Karstadt-Insolvenz: Mitarbeiter sanieren mit
Für die Rettung der insolventen Kaufhauskette sind die Beschäftigten zu Einschnitten in Millionenhöhe bei Weihnachts- und Urlaubsgeld bereit. Noch 17 Kaufhäuser von Schließung bedroht.
ESSEN ap | Um möglichst viele Karstadt-Warenhäuser zu retten, wollen die Mitarbeiter auf 150 Millionen Euro in drei Jahren verzichten. Die Arbeitnehmervertreter einigten sich mit dem Insolvenzverwalter des Mutterkonzerns Arcandor am Samstag auf entsprechende Eckpunkte für den Sanierungsbeitrag der Beschäftigten.
Die Arbeitnehmer sind bereit, 75 Prozent des Weihnachts- und Urlaubsgeldes sowie der tariflichen Vorsorgeleistungen auf ein Treuhandkonto einzuzahlen, erklärte Ver.di-Sprecherin Cornelia Haß. "Damit sollen die Voraussetzungen dafür geschaffen werden, das Unternehmen aus der Insolvenz herauszuführen und so viele Standorte wie möglich zu sichern." Gegen Eingriffe in die monatlichen Löhne und Gehälter hatte sich die Gewerkschaft gesperrt. Dem Sprecher von Insolvenzverwalter Klaus Hubert Görg zufolge sollen die Regelungen rückwirkend ab 1. September gelten und eine Laufzeit von drei Jahren haben.
Die Ver.di-Tarifkommission muss den ausgehandelten Eckpunkten noch zustimmen. Morgen will Insolvenzverwalter Görg auf der Gläubigerversammlung in Essen seinen Sanierungsplan für Karstadt vorlegen und damit die Weichen für den Einstieg eines möglichen Investors stellen.
Wie Ver.di erläuterte, fließen die Millionen in die Liquidität des Unternehmens, "sofern bestimmte Bedingungen in punkto Standort- und Beschäftigungssicherung eingehalten werden". Wenn das Unternehmen 2012 das Insolvenzverfahren erfolgreich abschließt, werde es auch wieder Urlaubs- und Weihnachtsgeld geben, so Haß. Sollte es keinen wirksamen Insolvenzplan geben und zu einem Ausverkauf wie bei Quelle kommen, fließe das Geld vom Treuhandkonto an die Mitarbeiter zurück.

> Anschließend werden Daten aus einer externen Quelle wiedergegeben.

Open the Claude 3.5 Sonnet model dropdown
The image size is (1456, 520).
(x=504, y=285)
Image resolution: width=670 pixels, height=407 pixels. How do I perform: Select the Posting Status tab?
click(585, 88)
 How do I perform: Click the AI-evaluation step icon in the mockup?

Maximal 17 Kaufhäuser statt bislang 19 sind jetzt nach Angaben des Insolvenzverwalters noch von der Schließung bedroht. Damit werde der Betrieb in mindestens 109 Filialen fortgesetzt. Wie viele Häuser am Ende geschlossen würden, hänge auch von Dienstleistern und Lieferanten ab. Gewerkschaftssprecherin Haß meinte dazu: "Wir gehen davon aus, dass letztlich deutlich weniger als 17 Häuser geschlossen werden. Wir haben jedenfalls das Unsere dafür getan."
Ver.di appellierte an die Besitzer der Karstadt-Immobilien, die Rettung des Kaufhauskonzerns "jetzt nicht durch überzogene Mietforderungen" zu gefährden. Die Zeitschrift Wirtschaftswoche berichtete unterdessen, das Immobilienkonsortium Highstreet, das zuletzt Mieteinnahmen von rund 277 Millionen Euro von Karstadt erhalten habe, sei wohl zu Zugeständnissen bereit.